Neurogenic potential in Vsx2 (Chx10)+ human prenatal retinal progenitor cultures

Purpose To examine a proliferating Vsx2+ progenitor population in primary human prenatal retinal cultures and to determine the neurogenic potential of these cells. Methods Retinal progenitor cells from human prenatal eyes from 60 to 125 days were cultured as neurospheres in serum-free medium with mitogens. Cells were prepared for ICC immunostained for markers of neural and retinal proliferation and differentiation, and compared to cryosections from aged-matched whole eyes. Results Vsx2+ proliferating cells were present in primary neurosphere cultures derived from human prenatal retina. The cells retained multiple characteristics of retinal progenitor cells found in situ, including Ki67, Sox2, nestin and Notch expression. Upon withdrawal of mitogens, there was an increase in Ascl1+ which co-localized with retinal progenitor markers.
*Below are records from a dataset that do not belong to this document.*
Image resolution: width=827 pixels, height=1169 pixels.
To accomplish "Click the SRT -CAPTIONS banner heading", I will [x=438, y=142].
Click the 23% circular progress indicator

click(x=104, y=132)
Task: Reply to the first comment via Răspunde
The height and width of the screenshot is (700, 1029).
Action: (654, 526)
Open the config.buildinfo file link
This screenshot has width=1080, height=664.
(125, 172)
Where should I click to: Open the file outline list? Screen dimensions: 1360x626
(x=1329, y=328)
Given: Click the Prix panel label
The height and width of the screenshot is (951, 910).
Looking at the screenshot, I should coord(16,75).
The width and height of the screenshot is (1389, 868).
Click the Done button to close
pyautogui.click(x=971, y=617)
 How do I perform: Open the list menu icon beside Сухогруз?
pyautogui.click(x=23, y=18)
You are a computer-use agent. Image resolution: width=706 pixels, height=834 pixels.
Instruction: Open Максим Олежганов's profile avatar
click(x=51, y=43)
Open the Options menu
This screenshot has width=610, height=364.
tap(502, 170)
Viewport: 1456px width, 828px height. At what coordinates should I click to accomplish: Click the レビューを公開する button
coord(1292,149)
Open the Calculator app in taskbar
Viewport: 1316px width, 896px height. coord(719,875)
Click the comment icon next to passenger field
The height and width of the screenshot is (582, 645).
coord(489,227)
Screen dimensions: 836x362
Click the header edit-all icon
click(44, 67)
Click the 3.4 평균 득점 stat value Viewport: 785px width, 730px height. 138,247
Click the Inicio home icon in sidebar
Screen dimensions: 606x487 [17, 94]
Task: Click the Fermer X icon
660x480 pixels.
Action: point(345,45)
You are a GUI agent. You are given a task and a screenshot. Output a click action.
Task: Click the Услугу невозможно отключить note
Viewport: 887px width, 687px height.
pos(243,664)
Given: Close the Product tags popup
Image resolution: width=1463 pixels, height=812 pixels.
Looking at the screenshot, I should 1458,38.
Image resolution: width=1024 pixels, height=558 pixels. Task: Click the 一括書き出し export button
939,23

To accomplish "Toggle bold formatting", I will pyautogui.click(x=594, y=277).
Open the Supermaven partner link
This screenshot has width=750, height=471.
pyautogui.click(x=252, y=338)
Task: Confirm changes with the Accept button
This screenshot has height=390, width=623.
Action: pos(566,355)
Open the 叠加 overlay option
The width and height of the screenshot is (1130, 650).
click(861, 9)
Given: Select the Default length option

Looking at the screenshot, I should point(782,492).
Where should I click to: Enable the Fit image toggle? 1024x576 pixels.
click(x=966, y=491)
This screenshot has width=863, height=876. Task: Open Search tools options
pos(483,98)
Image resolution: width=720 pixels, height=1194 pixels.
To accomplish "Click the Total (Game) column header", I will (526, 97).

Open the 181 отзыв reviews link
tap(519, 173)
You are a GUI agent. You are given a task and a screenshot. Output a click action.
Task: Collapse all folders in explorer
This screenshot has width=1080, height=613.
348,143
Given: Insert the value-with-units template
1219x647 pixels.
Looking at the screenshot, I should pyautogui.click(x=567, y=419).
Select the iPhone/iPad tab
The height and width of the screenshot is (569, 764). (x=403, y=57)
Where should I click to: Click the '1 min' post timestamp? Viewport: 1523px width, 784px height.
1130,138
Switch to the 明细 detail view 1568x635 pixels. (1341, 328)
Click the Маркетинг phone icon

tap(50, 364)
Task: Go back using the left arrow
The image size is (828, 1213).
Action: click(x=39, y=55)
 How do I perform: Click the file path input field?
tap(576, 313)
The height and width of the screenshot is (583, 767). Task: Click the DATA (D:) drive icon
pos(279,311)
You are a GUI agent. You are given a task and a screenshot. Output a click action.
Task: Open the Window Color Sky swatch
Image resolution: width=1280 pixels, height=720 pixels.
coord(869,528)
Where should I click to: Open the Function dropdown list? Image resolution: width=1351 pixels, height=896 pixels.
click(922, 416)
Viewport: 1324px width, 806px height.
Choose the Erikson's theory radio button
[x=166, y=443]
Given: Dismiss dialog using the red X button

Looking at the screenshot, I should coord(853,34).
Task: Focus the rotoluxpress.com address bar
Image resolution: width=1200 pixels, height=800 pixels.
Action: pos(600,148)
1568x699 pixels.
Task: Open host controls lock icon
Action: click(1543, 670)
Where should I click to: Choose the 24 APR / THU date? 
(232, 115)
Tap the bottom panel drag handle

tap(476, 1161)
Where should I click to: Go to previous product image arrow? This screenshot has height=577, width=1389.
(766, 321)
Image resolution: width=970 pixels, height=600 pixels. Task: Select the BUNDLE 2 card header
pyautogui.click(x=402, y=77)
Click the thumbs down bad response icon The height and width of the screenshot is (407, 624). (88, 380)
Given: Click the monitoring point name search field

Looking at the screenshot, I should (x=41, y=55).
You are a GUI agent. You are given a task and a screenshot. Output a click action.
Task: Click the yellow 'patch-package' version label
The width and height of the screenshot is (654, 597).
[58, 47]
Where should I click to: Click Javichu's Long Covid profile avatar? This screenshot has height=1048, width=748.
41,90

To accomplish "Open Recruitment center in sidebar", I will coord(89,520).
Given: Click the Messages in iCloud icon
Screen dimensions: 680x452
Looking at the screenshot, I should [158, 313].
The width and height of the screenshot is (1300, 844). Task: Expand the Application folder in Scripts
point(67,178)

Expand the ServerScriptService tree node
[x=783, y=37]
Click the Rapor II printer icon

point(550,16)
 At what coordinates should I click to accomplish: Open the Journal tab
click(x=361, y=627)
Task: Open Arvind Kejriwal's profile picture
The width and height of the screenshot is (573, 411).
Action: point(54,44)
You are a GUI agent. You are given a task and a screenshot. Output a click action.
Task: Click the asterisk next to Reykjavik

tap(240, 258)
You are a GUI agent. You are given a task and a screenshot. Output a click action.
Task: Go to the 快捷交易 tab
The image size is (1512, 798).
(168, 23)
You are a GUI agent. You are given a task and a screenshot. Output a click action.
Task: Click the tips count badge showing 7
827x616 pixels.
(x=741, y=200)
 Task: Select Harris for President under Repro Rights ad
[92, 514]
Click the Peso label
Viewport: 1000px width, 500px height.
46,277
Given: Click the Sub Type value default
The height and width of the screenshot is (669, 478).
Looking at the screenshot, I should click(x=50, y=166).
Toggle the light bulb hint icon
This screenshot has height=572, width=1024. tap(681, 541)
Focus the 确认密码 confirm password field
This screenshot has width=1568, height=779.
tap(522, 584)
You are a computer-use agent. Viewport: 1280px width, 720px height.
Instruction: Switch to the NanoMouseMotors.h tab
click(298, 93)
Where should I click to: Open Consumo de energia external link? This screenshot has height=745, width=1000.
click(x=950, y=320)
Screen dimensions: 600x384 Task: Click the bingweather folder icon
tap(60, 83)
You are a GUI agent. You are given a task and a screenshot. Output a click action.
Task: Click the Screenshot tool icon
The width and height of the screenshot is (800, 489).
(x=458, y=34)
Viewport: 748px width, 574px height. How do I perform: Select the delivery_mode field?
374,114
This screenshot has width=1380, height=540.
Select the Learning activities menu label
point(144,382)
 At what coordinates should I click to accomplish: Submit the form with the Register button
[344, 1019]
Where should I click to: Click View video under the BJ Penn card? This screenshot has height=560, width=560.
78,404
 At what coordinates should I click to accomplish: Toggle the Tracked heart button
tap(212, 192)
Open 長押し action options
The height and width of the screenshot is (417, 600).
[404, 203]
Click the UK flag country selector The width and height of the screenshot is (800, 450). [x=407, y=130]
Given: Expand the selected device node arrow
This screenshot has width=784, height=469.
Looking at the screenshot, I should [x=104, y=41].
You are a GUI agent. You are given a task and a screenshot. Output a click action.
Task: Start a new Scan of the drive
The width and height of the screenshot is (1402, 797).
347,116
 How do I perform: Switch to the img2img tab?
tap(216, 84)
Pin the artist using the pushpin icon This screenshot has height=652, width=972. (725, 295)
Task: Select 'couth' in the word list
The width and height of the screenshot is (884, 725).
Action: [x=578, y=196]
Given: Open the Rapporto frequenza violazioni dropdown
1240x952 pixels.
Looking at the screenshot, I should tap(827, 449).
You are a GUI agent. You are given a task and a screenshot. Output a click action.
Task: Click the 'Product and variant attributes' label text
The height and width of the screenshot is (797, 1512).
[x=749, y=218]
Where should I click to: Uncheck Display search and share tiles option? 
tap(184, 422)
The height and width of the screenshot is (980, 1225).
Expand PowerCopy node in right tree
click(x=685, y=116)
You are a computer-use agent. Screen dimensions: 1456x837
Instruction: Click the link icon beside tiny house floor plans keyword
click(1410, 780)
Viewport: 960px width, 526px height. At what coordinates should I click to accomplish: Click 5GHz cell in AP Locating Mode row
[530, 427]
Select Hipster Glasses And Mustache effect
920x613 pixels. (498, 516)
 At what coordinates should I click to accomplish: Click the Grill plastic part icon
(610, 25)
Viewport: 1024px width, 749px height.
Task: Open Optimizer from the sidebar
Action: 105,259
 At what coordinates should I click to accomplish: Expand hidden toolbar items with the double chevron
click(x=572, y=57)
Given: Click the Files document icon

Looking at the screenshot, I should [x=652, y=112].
Treatment with the Notch inhibitor, DAPT, increased Ascl1 expression and PKCα (+) cells, but did not alter the % of recoverin (+) cells. After 1 month in culture, very few cells expressed either Vsx2 or Ascl1, and DAPT treatment no longer demonstrated an effect on neuronal differentiation. Conclusion Under serum-free conditions, a population of Vsx2+ late retinal progenitor cells can be identified and propagated for a limited time in vitro. The presence of Vsx2 in retinal progenitor cells correlated with maintenance of neurogenic potential. DAPT-induced enhancement of neural differentiation did not occur following loss of Vsx2 expression in long-term cultures. Thus, Vsx2 is useful for identifying proliferative progenitor cells with neurogenic potential in human prenatal retina cultures.